(PROMPT): Output the exact lines that start at the one containing "This screenshot has" and continue to the last line of the entries below; do not output pictures.

(DATASET EXTRACT):
--*--

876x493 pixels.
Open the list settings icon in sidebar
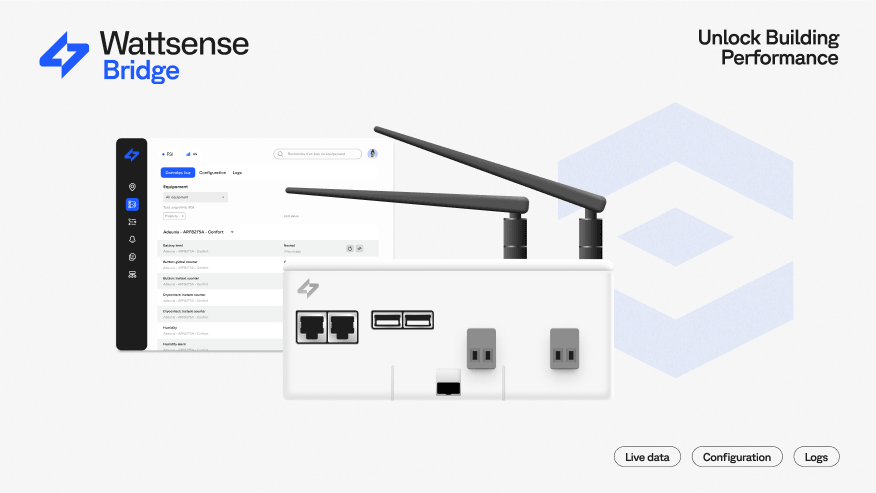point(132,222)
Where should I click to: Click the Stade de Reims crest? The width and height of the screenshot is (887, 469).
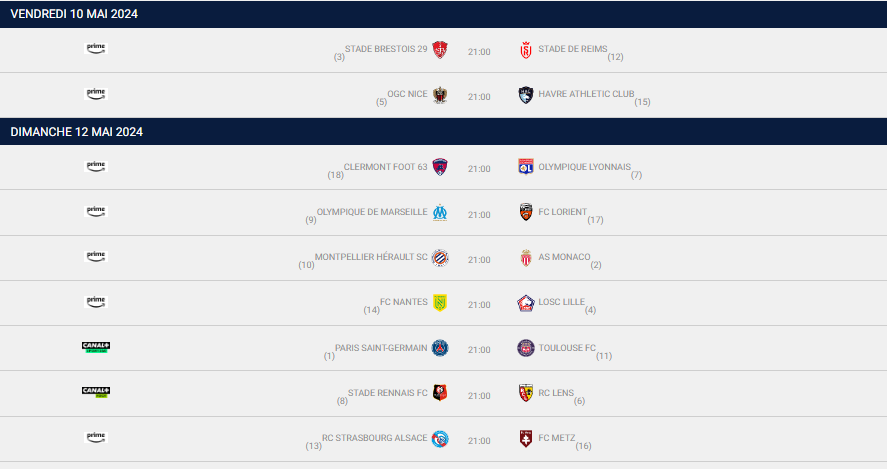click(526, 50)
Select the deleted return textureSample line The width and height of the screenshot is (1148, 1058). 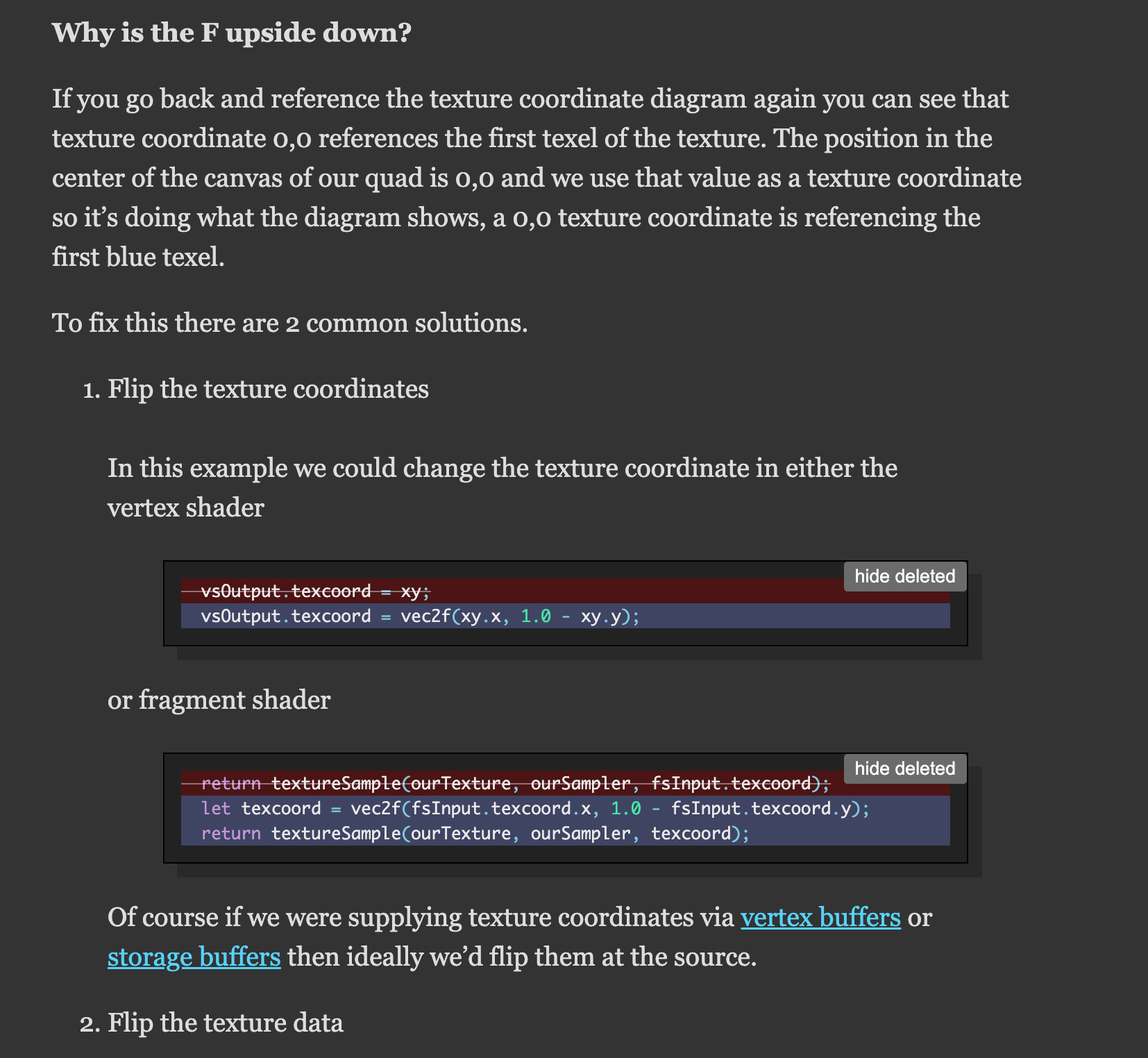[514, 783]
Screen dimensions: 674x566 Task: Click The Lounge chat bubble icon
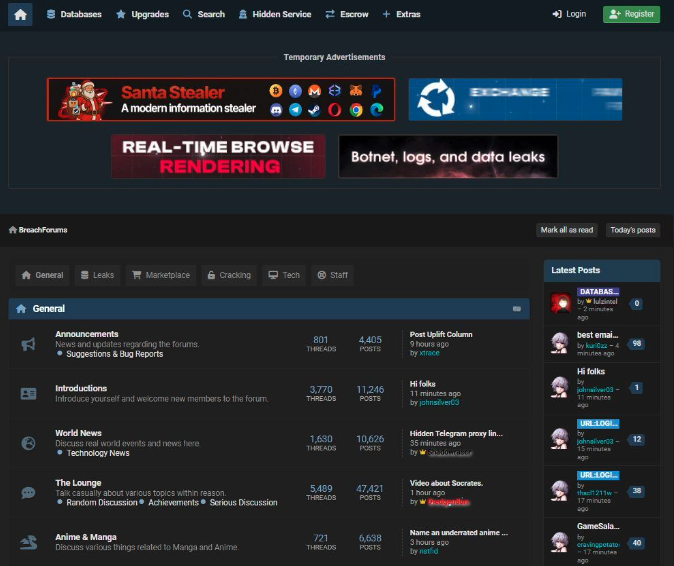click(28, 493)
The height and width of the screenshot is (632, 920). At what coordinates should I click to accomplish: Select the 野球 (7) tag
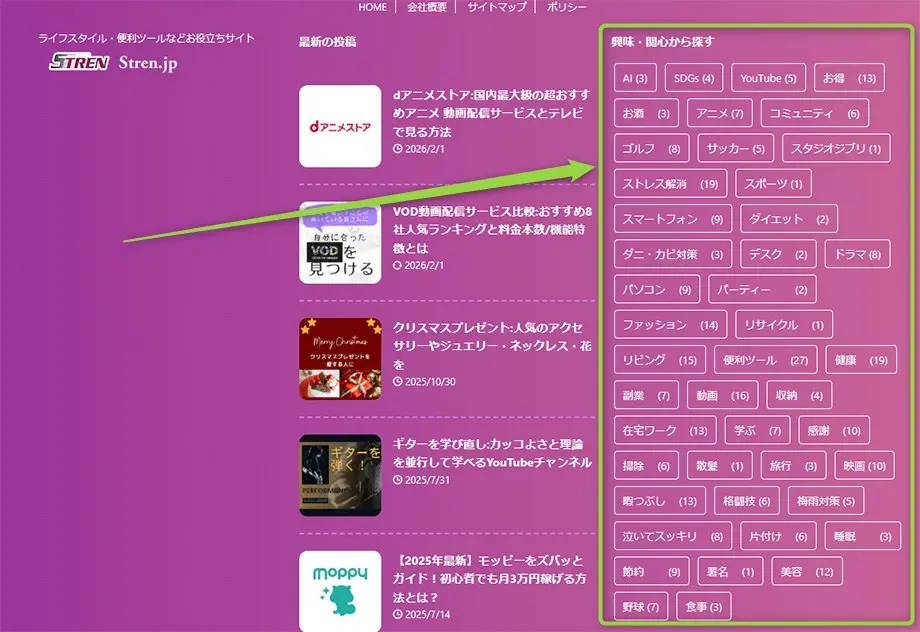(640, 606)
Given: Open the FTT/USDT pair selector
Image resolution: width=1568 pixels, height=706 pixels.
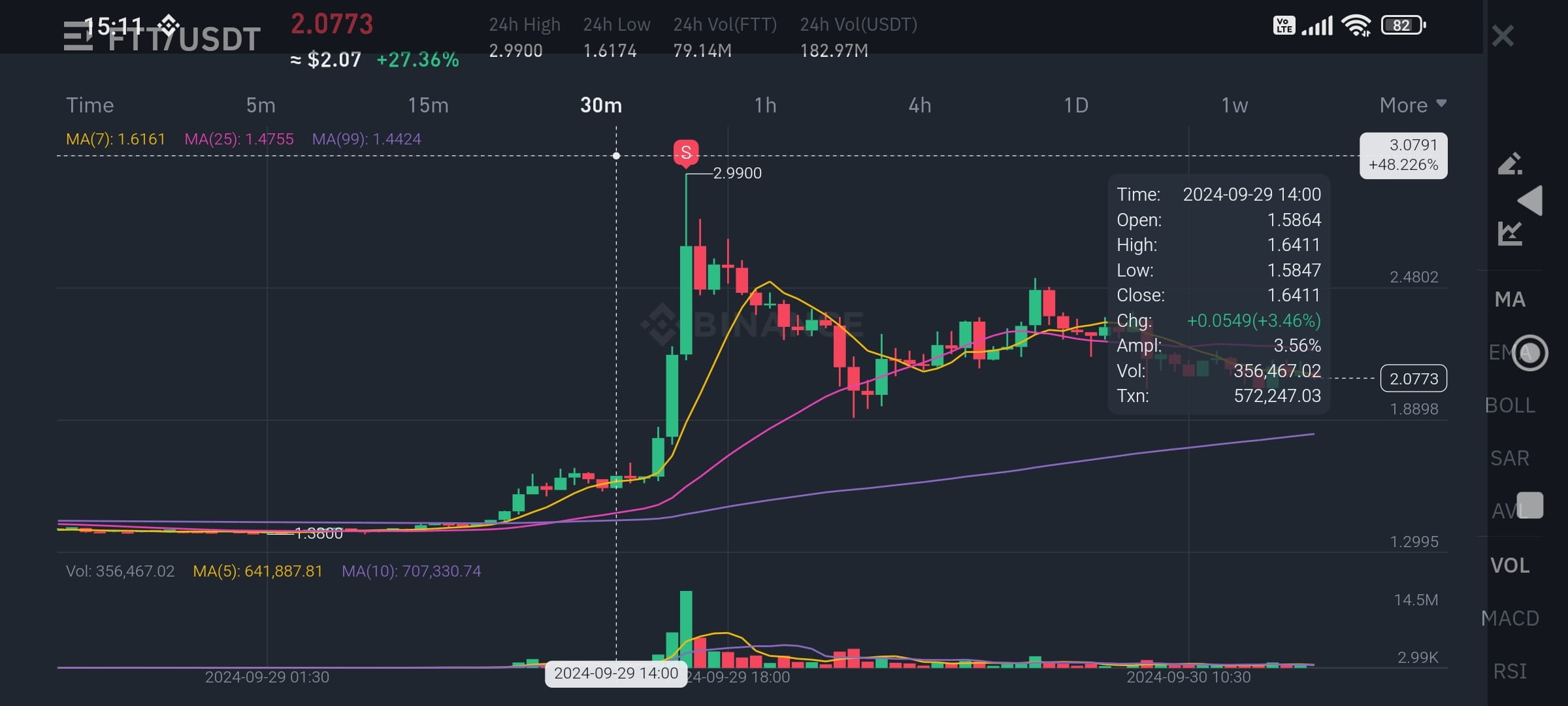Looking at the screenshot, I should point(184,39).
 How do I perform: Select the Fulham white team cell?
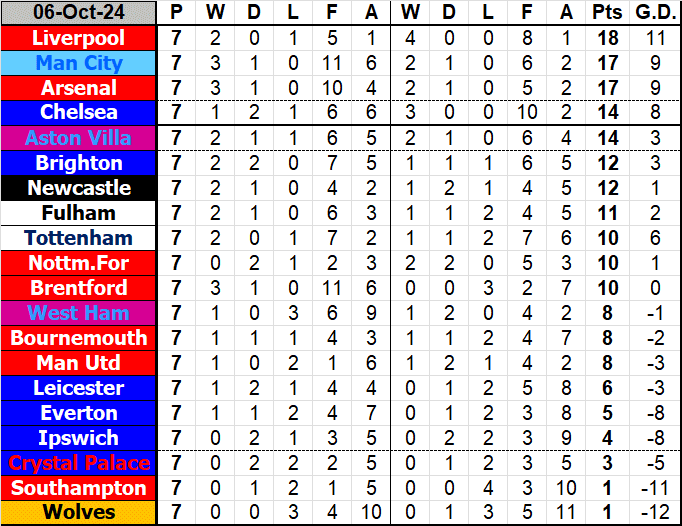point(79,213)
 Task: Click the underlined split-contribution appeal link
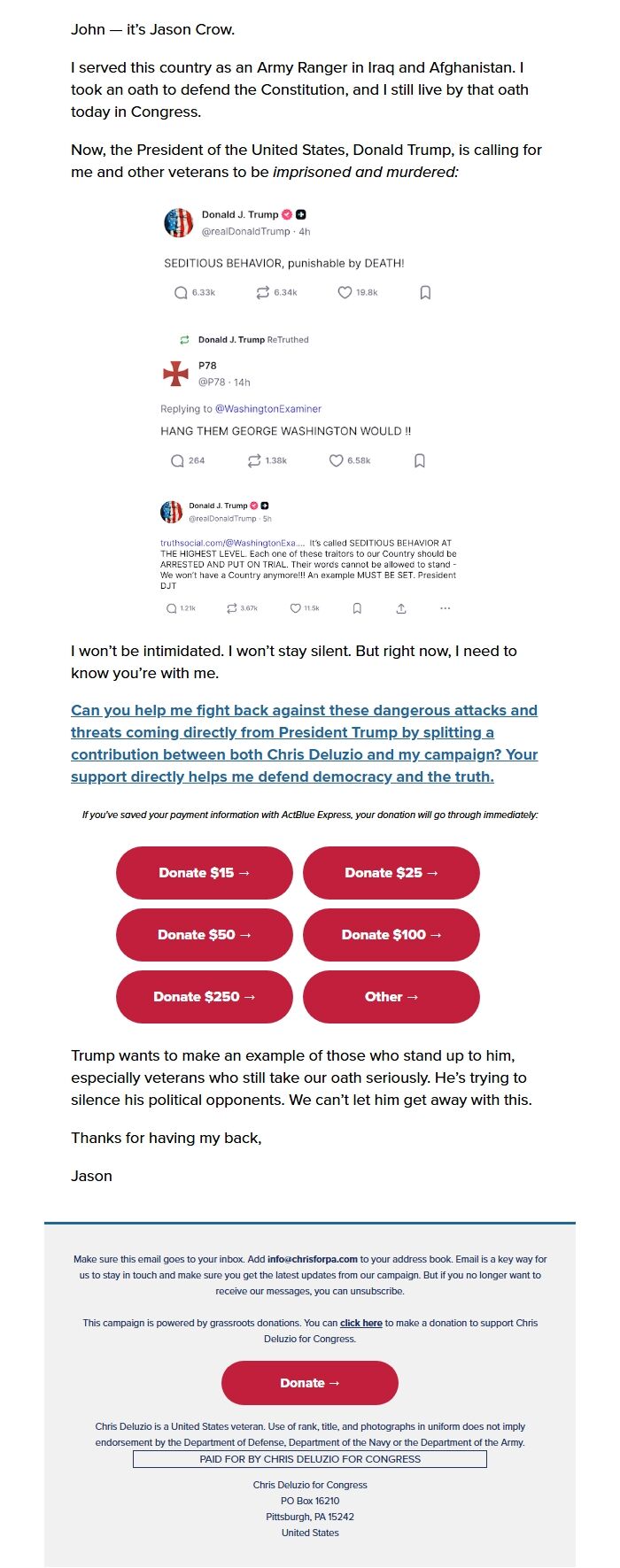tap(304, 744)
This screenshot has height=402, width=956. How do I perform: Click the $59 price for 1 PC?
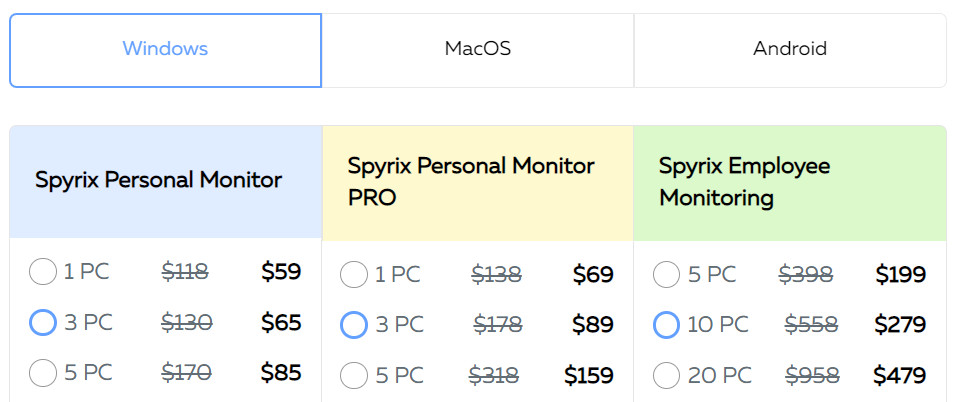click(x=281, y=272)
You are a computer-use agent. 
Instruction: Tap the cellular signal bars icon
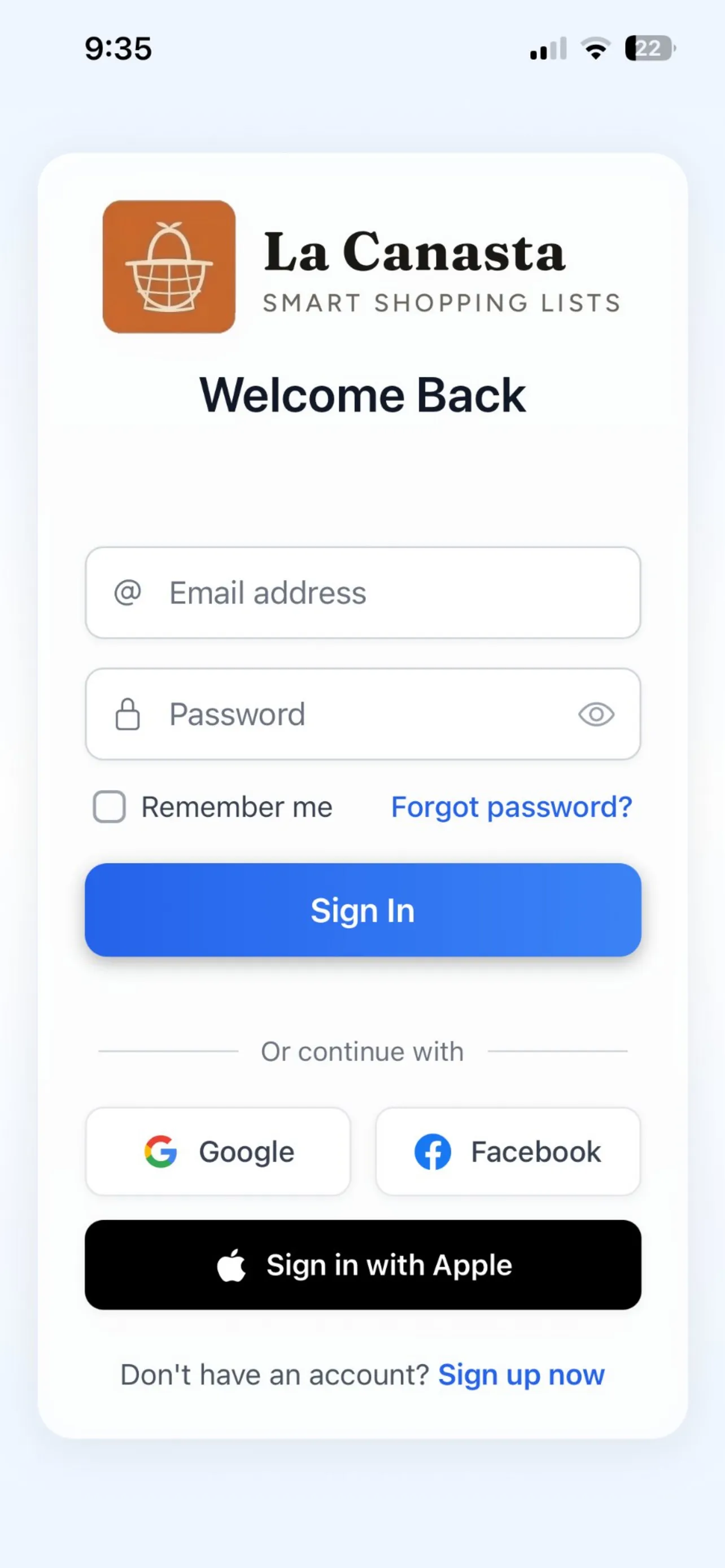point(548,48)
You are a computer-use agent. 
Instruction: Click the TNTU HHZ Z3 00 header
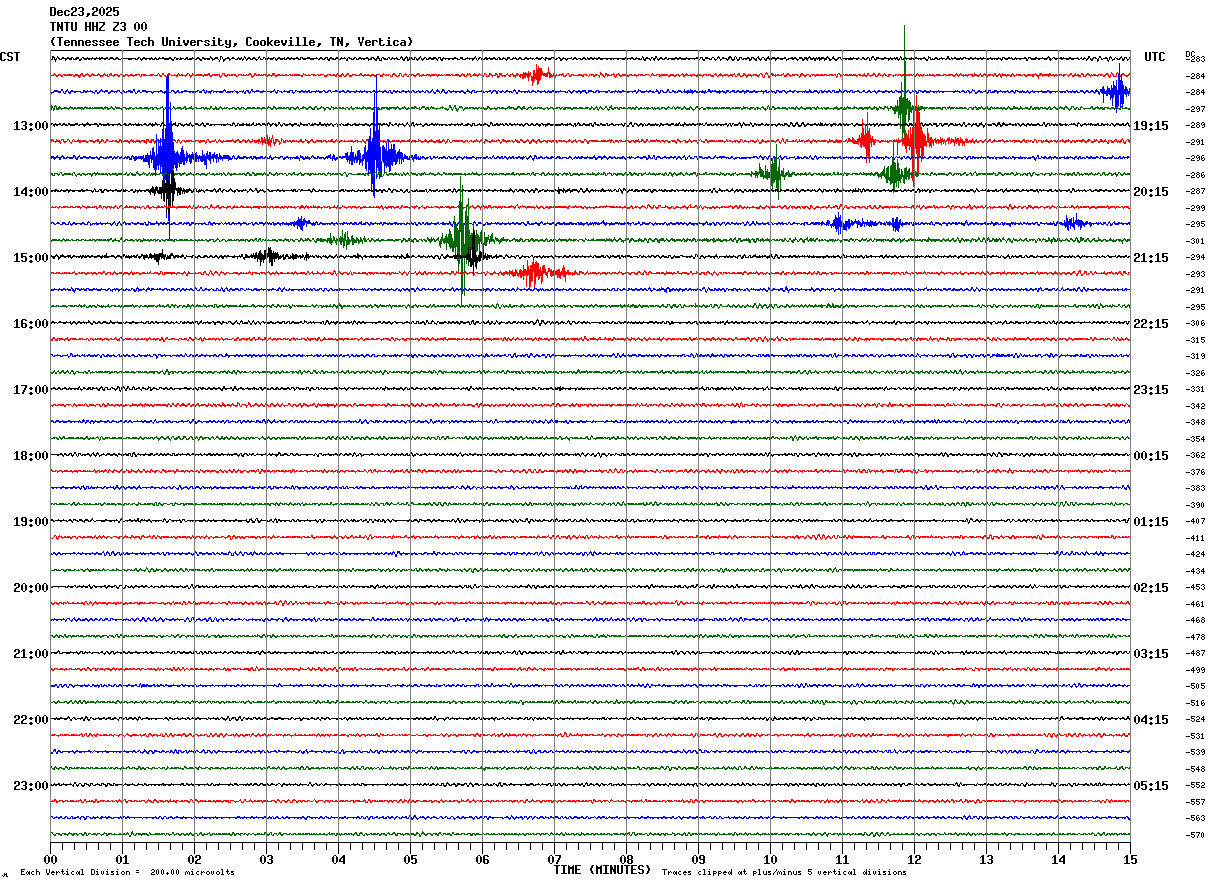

--*--

(RESULT FOR THIS EXERCISE):
This screenshot has height=402, width=956. How do I perform: Click the $59 price for 1 PC?
click(x=281, y=272)
You are a computer-use agent. 
Instruction: Tap the cellular signal bars icon
point(548,48)
You are a computer-use agent. 
Instruction: Click the TNTU HHZ Z3 00 header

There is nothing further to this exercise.